Uzbek gas deliveries to Tajikistan are expected to increase nearly fourfold this year.  The supply of Uzbek natural gas to residential customers will start only after rehabilitation of the low pressure gas pipeline.   “This year, we plan to buy up to 200 million cubic meters of natural gas from Uzbekistan,” Shavkat Shoimov, the deputy head […]

Uzbek gas deliveries to Tajikistan are expected to increase nearly fourfold this year.  The supply of Uzbek natural gas to residential customers will start only after rehabilitation of the low pressure gas pipeline.  

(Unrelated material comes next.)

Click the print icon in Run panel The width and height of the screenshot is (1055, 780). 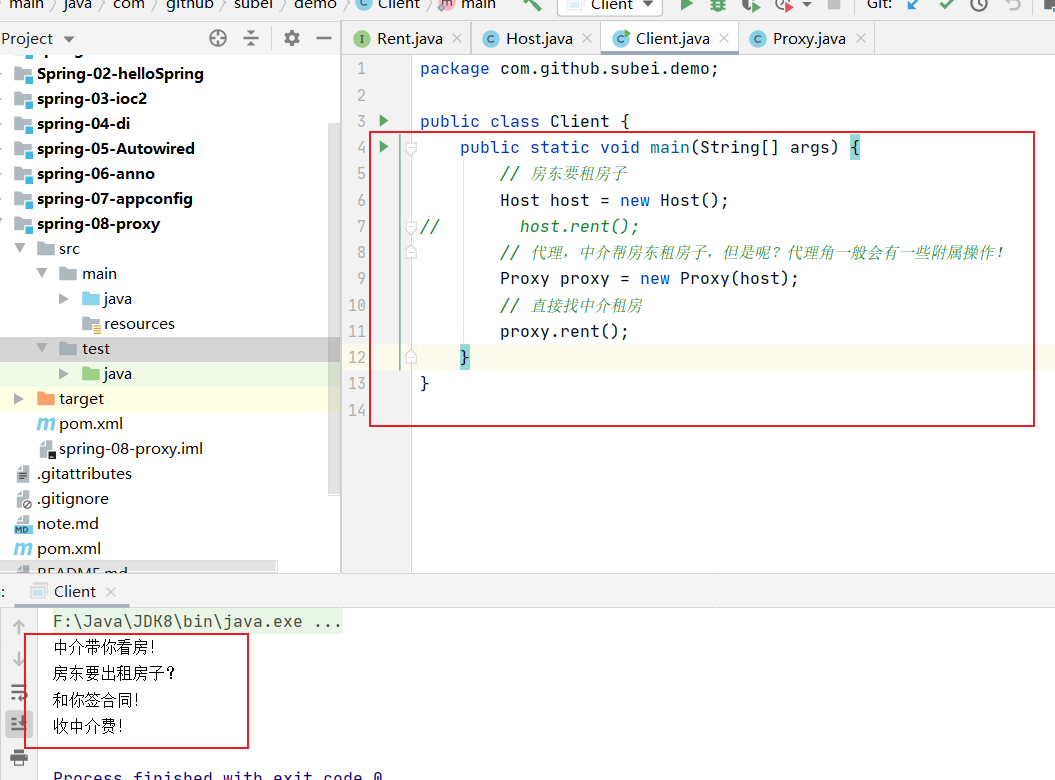pos(19,757)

“This year, we plan to buy up to 200 million cubic meters of natural gas from Uzbekistan,” Shavkat Shoimov, the deputy head of Open Joint-Stock Company (OJSC) Tojiktransgaz (Tajik state-run natural gas distributor), told reporters in Dushanbe on January 28.  

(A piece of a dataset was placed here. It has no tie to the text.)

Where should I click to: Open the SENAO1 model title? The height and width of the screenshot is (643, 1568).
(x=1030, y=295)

According to him, Tojiktransgaz and Uzbekneftegaz Holding (Uzbek state-owned holding company of Uzbekistan's oil and gas industry) have reached an agreement in principal and the parties are currently discussing the agreement details.

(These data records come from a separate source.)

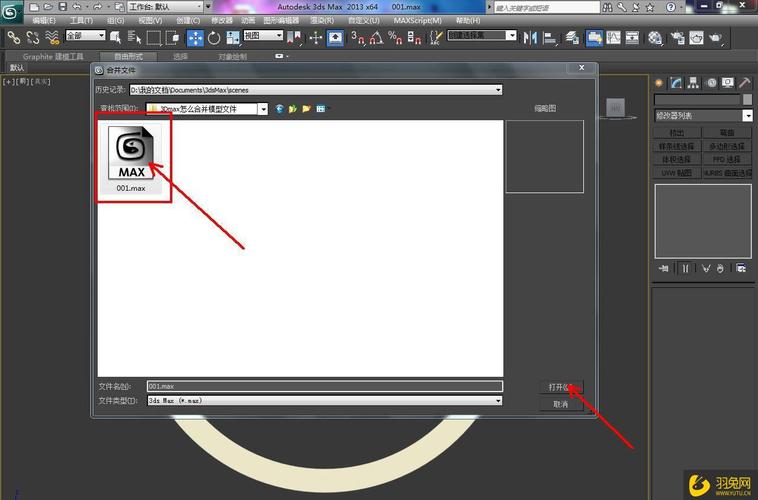The height and width of the screenshot is (500, 758).
Task: Click the create new folder icon
Action: coord(307,109)
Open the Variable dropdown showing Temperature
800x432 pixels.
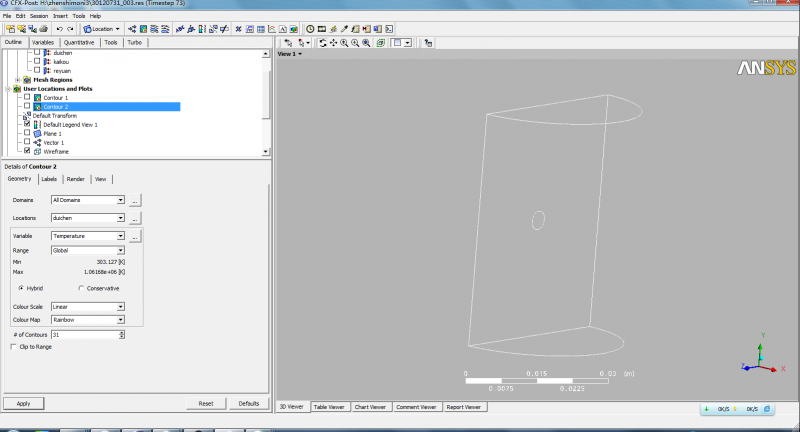(121, 236)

To-date, the high pressure pipelines have been rehabilitated and the number of consumers of the Uzbek natural gas is increasing in the country, Tojiktransgaz representative said, noting that the supply of the Uzbek natural gas to residential customers will start only after rehabilitation of the low pressure gas pipeline.    

“Last year, Tajikistan received nearly 54 million cubic meters of natural gas from Uzbekistan,” Shoimov added.

Recall, Uzbekistan resumed delivering natural gas to Tajikistan in early April last year, ending a six-year hiatus precipitated by diplomatic differences.  In 2018, the Uzbek gas was tunneled to Tajikistan through the Muzrabad-Dushanbe pipeline and intended mostly to provide for the needs of the Tajik aluminum smelter and some other industrial enterprises. 

Uzbek gas supplies were suspended in 2012 over what the government in Tashkent claimed were domestic shortages.  This explanation was only partly true, however.  The underlying motivation for the suspension in deliveries was the Uzbek objection to Tajik plans to build the giant Roghun hydropower dam, which Tashkent worried could destructively disrupt the flow of irrigation waters.

Uzbekistan, Tajikistan’s only supplier of gas, routinely suspended gas deliveries to its neighbor amid complaints of nonpayment.

Since President Shavkat Mirziyoyev came to power in Uzbekistan in 2016, relations between the two countries have improved dramatically and the resumption of trade and energy ties has been made a priority.